According to the petrographic analysis of thin sections and scanning electron microscopy (SEM), evidences indicative of strong compaction in the sandstones are abundant, including orientation of detrital particles, long contacts, bending of mica and fracturing of detrital grains (Figure 4A,B,E). The ductile rock fragments are generally deformed and sometimes squeezed to pseudomatrix between rigid grains, destroying the original porosity significantly. The pressure dissolution and quartz overgrowth along the contacts of detrital quartz grains can be also observed, which are evidences of chemical compaction of deep buried sandstones (Figure 4D,F). The compaction degree in Mengyin Formation sandstones is strong in most of the samples, while in a few fine-grained sandstone samples adjacent to the regional uncomformity compaction is limited due to pervasively eogenetic carbonate cementation (Figure 4C).

4.2.2. Cementation

The cementation in reservoir rocks of Mengyin Formation is complex and diverse, including carbonates, quartz and authigenic clay minerals.
Carbonate cements are common in reservoirs rocks of the Mengyin Formation, and there are three stages of cementation according to petrographic analysis of thin sections and cathode luminescence (Figure 4C and Figure 5A–C).
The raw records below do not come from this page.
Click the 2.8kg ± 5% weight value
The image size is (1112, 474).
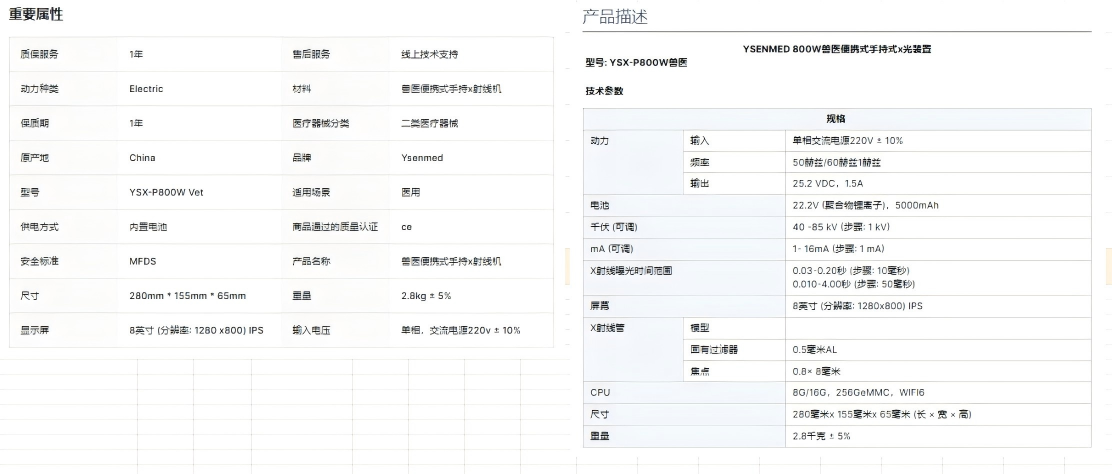(426, 296)
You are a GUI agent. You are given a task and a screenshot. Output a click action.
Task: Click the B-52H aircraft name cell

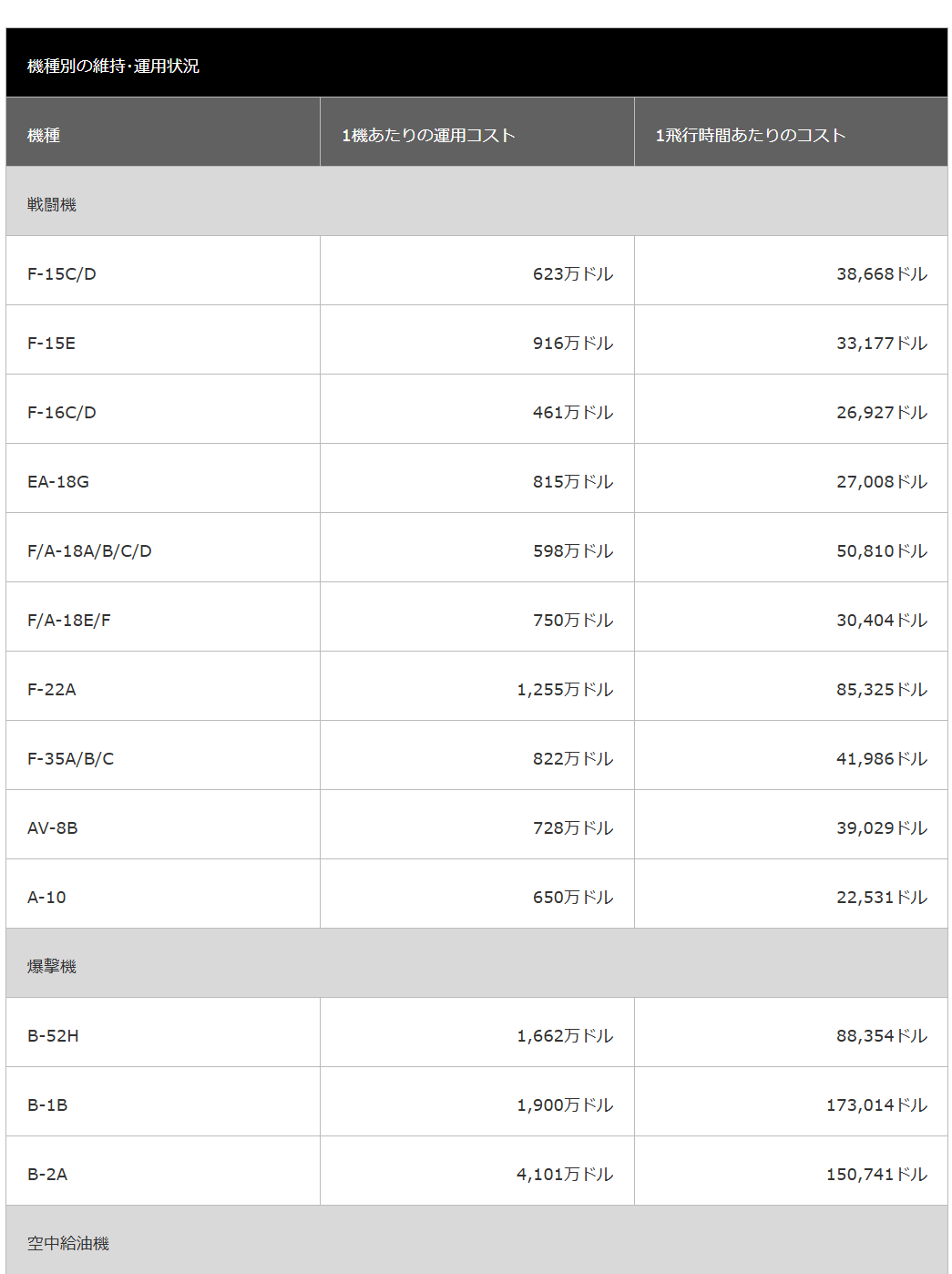53,1035
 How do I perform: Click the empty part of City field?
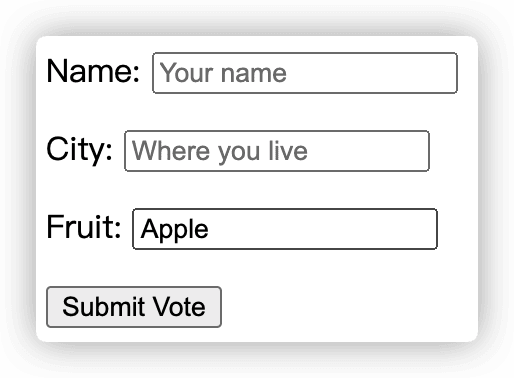pyautogui.click(x=367, y=151)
The early stage of carbonates mainly occurred as calcite and dolomite cements, and the mechanical compaction is limited due to the increase in pressure-resistance (Figure 5A), which suggests the calcite and dolomite cements was eogenetic (pre-compactional) in origin. Early stage carbonate cements are generally completely or partially dissolved, so very little remains in the sandstone. The mid stage of carbonates occurred as pore-filling calcite (0–22.2, average 3.01%), which is the most abundant cement in Mengyin Formation sandstones of the study area (Figure 4D,F and Figure 5B,C). The late stage of carbonates occurred as scattered patchy ferroan-calcite and ferroan-dolomite, or forms overgrowths on corroded or replaced calcite and dolomite cement and thereby post-dates the mid-stage calcite cement (Figure 4C and Figure 5C).
Quartz cements occur only sporadically, generally as euhedral, syntaxial overgrowths around detrital quartz grains supported by thin sections, CL and SEM images (Figure 4D,F and Figure 5C,D). Authigenic quartz microcrystals also grows into dissolved pores, including intragranular K-feldspar dissolved pores and intergranular dissolved pores, which suggest that the material source of quartz microcrystals may be derived from dissolution of K-feldspar.
The constituents of clay minerals are kaolinite, illite, smectite and illite/smectite mixed layers. Kaolinite mainly occurs as clusters of pore-filling small booklets accompanied by dissolution (Figure 5F). In the SEM, illite commonly grows on the surface of quartz particles and occurs as honeycomb texture, suggesting that authigenic smectite was diagenetically altered into fibrous illite (Figure 5E). The fibrous illite, growing on detrital grains, constituted pore-lining and bridges pores between individual grains which increased throat curvature and deteriorated reservoir quality, especially permeability. Illite/smectite mixed layers are ubiquitous in the sandstones, growing around the detrital grains.

4.2.3. Dissolution

Diagenetic features of dissolution are frequently detected under microscopic observations, forming high abundance of secondary dissolved pores with various types and geometries (Figure 6A–F). The secondary dissolved pores make up more than 85% of the total pore volume. Moreover, the constituents of secondary dissolved pores are intragranular dissolved pores of chemically unstable grains and intergranular dissolved pores of carbonate cements. Feldspars are commonly dissolved along the grain edges or cleavage surfaces, forming large amounts of intragranular pores or even moldic pores (Figure 6B,C). The extensive dissolution of feldspars is especially frequent in feldspar-rich sandstones under unconformity and it is the main contributor of secondary porosity. Extensive dissolution of detrital grains and carbonated cements related with micro-fractures occurred occasionally in sandstones (Figure 6E,F). This indicates that the micro-fractures can promote dissolution and contribute a significant improvement to reservoir quality.
In general, the modification of dissolution would significantly broad ranges of pore throats size distribution, reshape pore structure and improve connectivity of pore system, and therefore, is an important porosity-enhancing factor in Mengyin Formation sandstones.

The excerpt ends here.